Everything from the line with "1354x500 pixels." through the last line of the data below should be copied exactly, apart from the pictures.
---------- Supplied material
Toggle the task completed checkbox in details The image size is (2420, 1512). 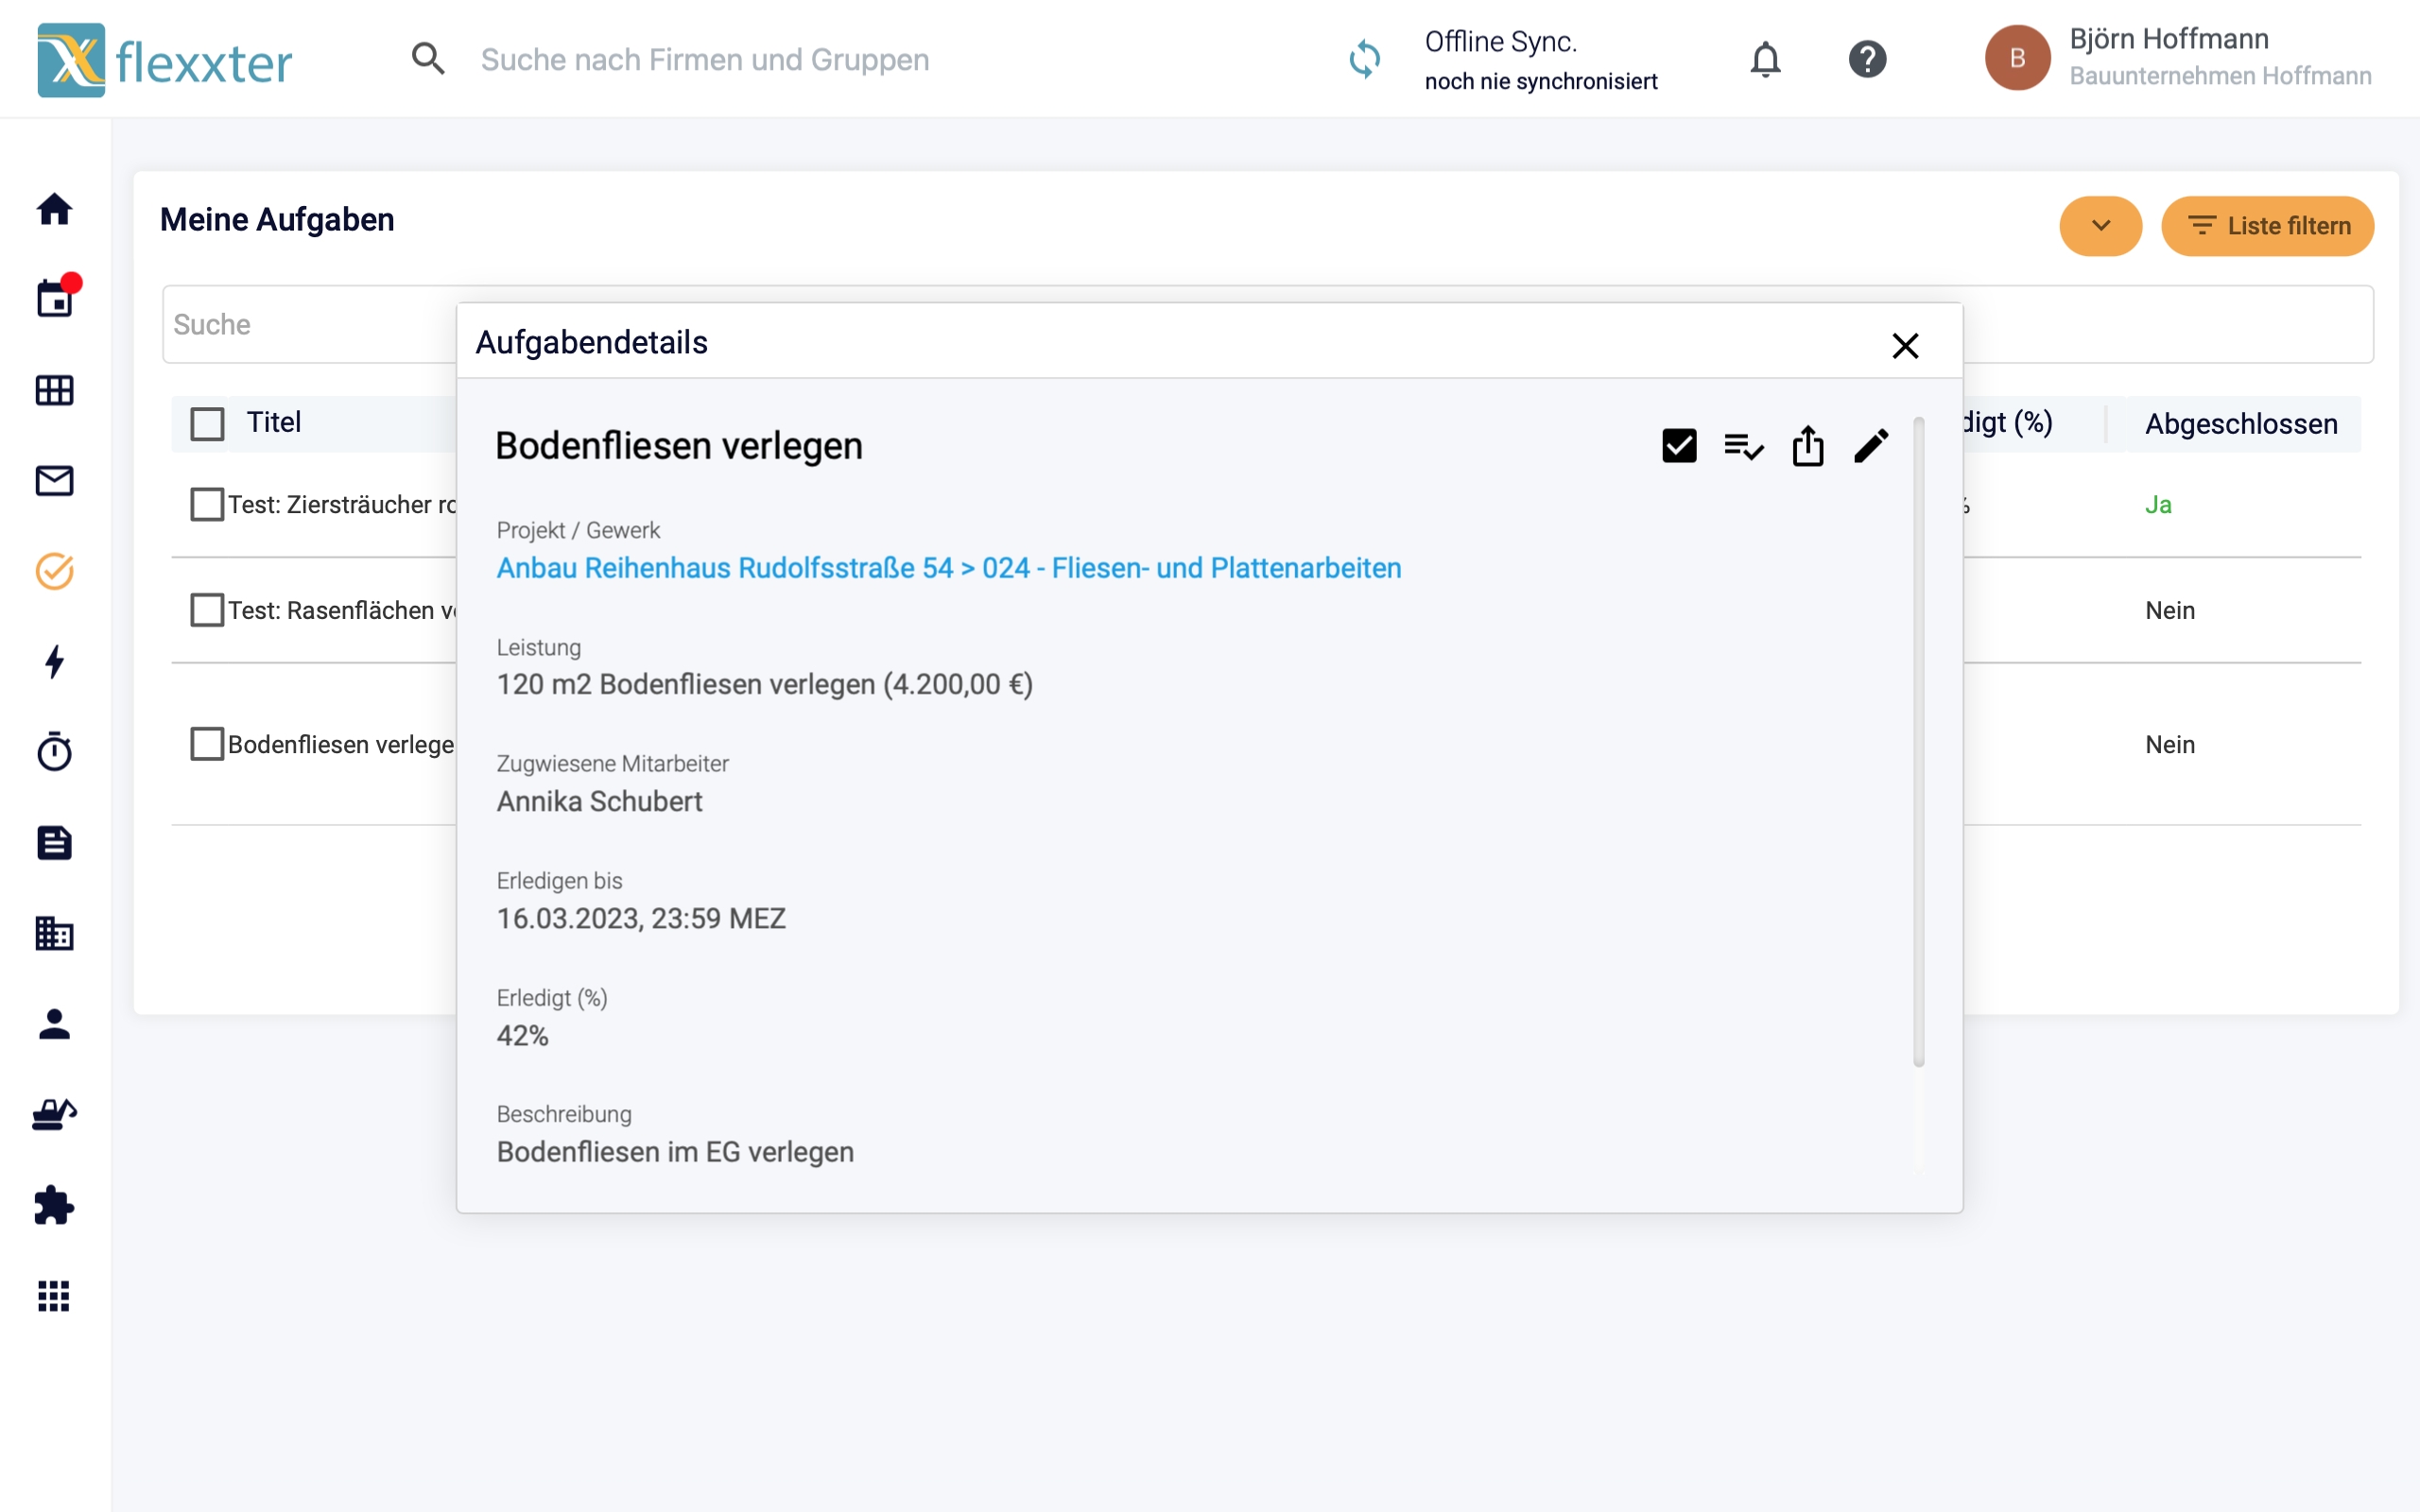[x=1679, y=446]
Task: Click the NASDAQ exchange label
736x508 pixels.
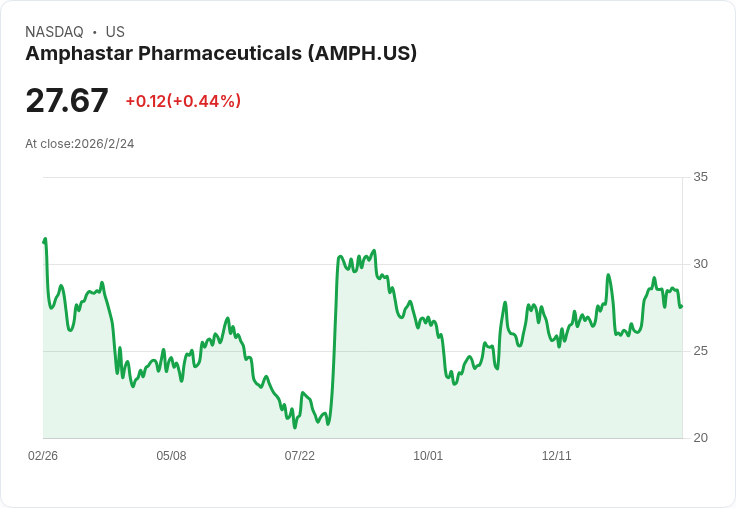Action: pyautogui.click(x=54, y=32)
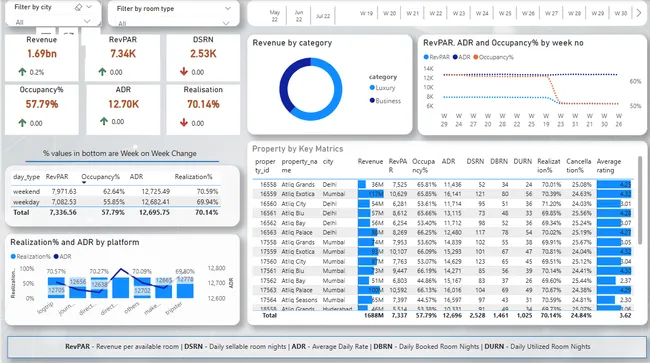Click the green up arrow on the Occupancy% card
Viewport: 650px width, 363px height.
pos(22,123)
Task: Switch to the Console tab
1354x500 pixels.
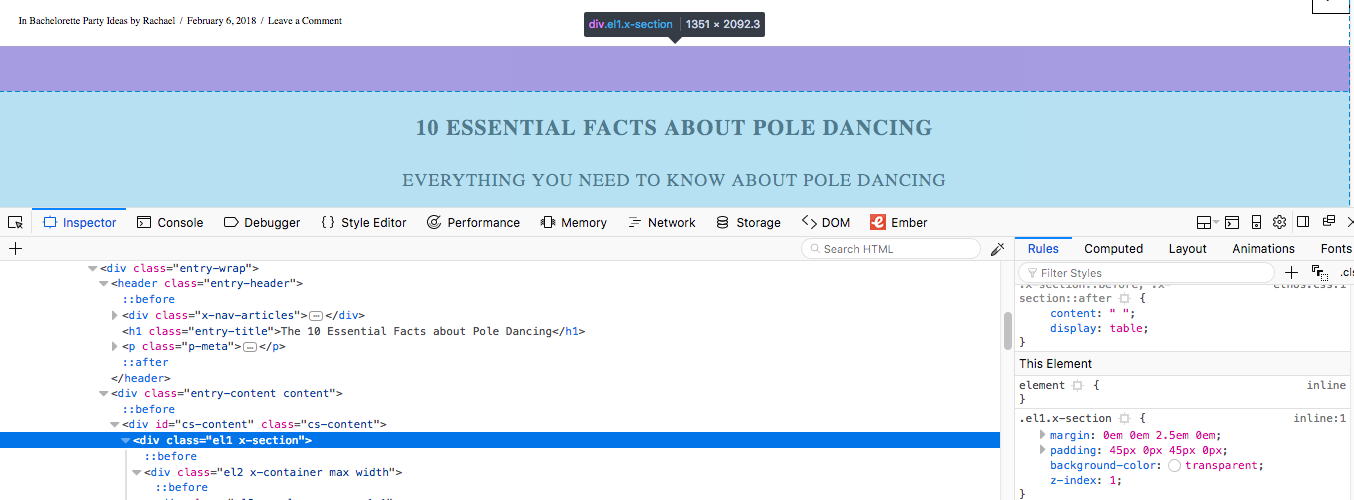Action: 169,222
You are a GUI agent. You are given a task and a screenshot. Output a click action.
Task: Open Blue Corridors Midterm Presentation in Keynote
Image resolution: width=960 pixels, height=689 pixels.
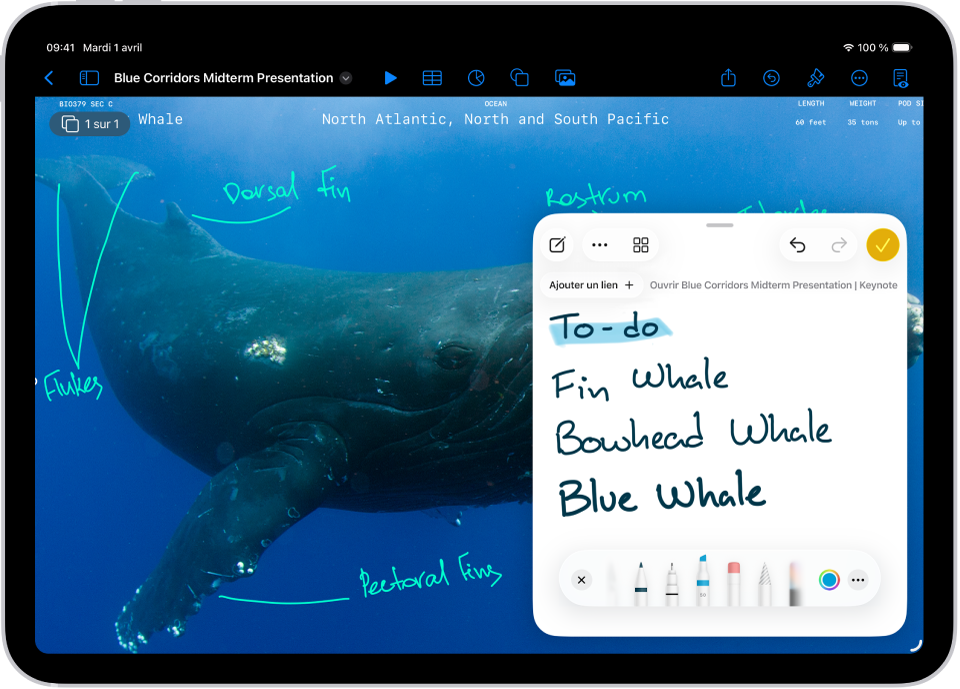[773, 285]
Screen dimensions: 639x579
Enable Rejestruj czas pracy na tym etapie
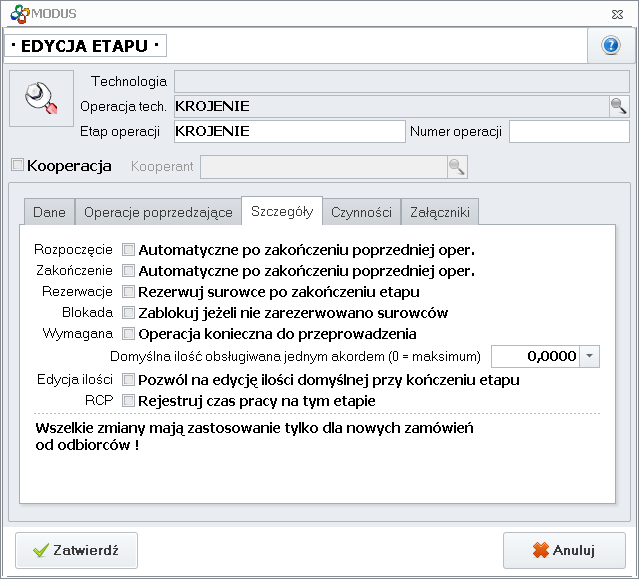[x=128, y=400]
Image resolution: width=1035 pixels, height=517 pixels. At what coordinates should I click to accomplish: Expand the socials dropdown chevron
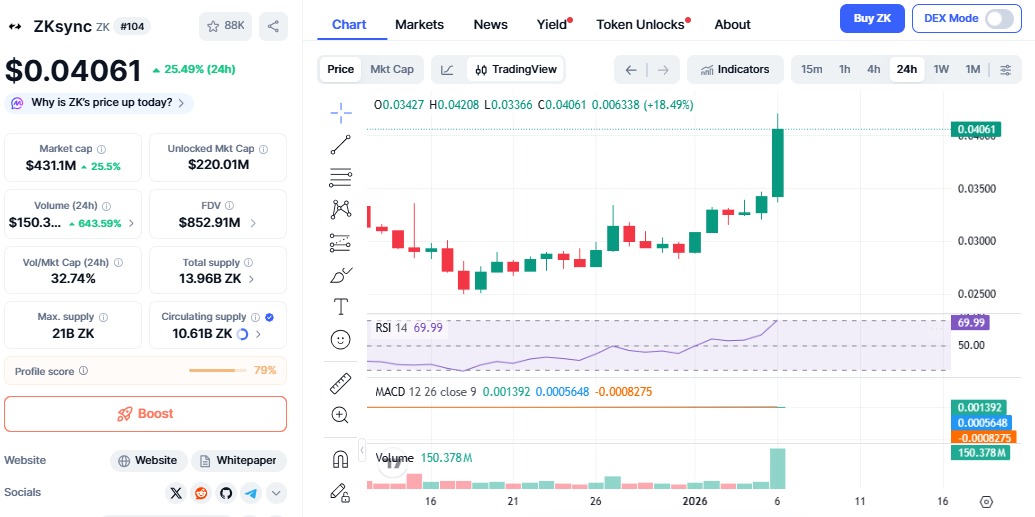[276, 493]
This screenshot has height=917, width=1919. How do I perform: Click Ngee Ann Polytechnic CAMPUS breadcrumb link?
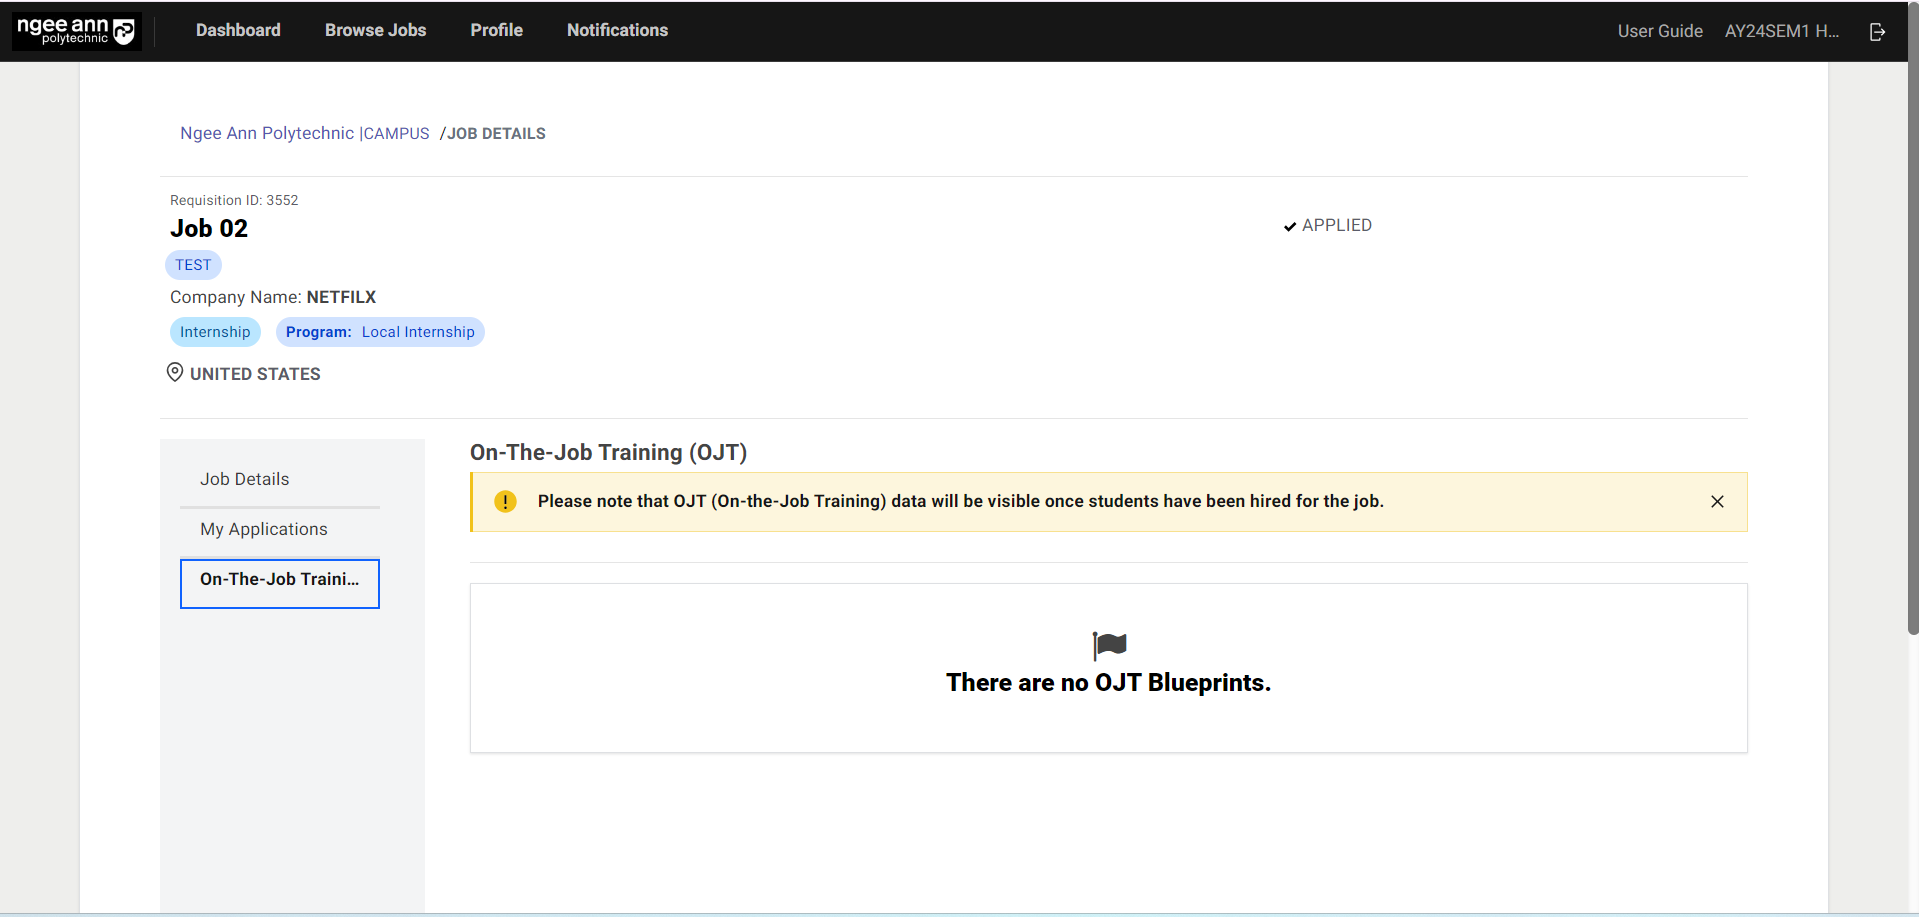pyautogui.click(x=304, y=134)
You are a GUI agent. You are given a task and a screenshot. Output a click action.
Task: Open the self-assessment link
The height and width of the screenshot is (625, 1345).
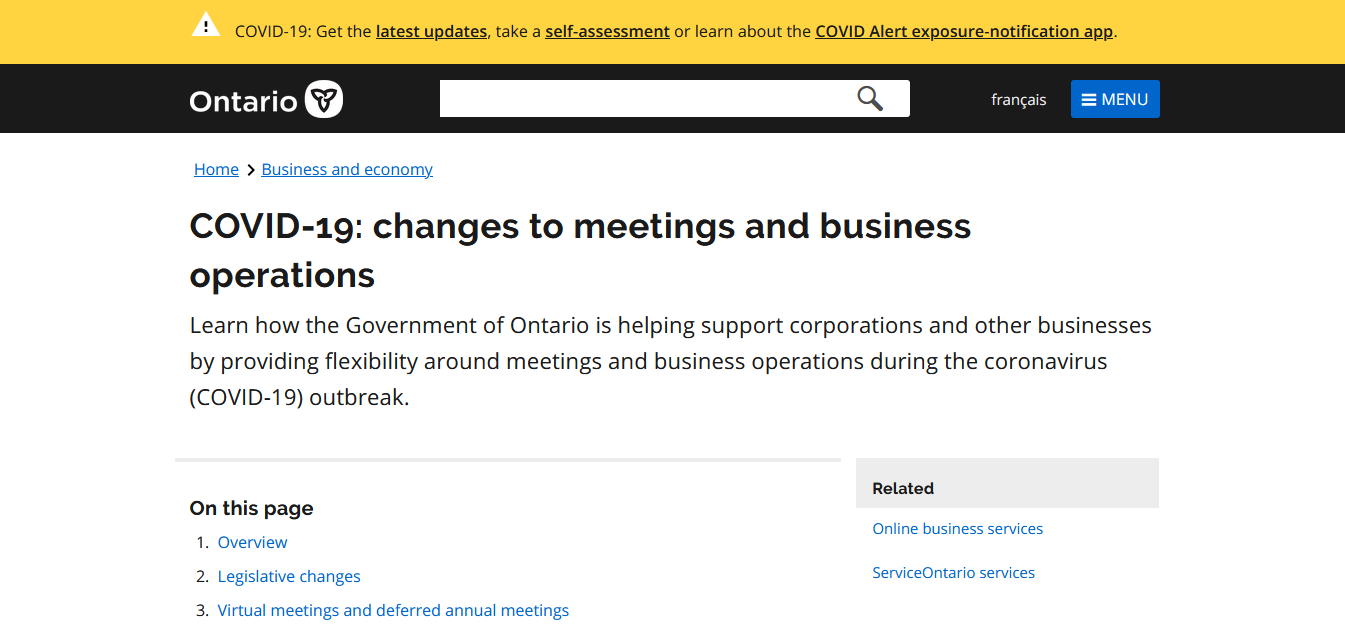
--------------------
> Answer to this problem:
1354x500 pixels.
Action: 169,222
You are a GUI agent. You are given a task and a screenshot. Output a click action.
Task: Open Blue Corridors Midterm Presentation in Keynote
Image resolution: width=960 pixels, height=689 pixels.
[773, 285]
Screen dimensions: 639x579
Enable Rejestruj czas pracy na tym etapie
[x=128, y=400]
Image resolution: width=1035 pixels, height=517 pixels. At what coordinates should I click to accomplish: Expand the socials dropdown chevron
[276, 493]
This screenshot has height=917, width=1919. How do I perform: Click Ngee Ann Polytechnic CAMPUS breadcrumb link?
pyautogui.click(x=304, y=134)
You are a GUI agent. You are given a task and a screenshot. Output a click action.
Task: Open the self-assessment link
The height and width of the screenshot is (625, 1345).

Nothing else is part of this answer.